* _WHAT NEEDS TO BE DONE_
State how many lines of the entries below contain the string "pixels". Give only the number.
[MATERIAL FOR THE TASK start]
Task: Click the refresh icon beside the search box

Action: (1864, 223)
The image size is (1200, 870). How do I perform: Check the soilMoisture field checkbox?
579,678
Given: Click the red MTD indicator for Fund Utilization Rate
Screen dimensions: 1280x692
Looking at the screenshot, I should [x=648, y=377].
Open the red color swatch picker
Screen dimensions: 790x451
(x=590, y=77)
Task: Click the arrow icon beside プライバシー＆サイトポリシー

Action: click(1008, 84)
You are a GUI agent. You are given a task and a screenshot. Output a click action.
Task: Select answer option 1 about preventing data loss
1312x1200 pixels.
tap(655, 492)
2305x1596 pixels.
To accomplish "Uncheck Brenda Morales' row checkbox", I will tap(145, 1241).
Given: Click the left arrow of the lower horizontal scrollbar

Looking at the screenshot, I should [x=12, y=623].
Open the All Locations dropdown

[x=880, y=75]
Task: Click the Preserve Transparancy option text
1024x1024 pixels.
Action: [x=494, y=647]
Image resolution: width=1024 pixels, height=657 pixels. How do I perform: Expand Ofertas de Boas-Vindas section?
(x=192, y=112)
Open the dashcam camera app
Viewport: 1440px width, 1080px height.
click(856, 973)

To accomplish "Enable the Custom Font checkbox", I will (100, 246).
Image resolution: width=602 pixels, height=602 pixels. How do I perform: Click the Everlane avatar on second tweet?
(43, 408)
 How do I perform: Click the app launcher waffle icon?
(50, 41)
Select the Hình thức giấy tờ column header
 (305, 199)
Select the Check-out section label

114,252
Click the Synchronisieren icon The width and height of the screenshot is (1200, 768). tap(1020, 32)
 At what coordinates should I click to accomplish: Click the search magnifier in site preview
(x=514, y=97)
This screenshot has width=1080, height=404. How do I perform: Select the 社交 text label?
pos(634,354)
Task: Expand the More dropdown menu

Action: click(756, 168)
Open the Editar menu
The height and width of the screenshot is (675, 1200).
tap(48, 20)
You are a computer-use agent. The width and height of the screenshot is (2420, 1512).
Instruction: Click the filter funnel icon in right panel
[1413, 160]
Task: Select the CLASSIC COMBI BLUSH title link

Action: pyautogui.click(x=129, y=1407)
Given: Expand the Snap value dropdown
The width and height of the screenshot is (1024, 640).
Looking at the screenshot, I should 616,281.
[MATERIAL FOR THE TASK end]
* _RESULT_
5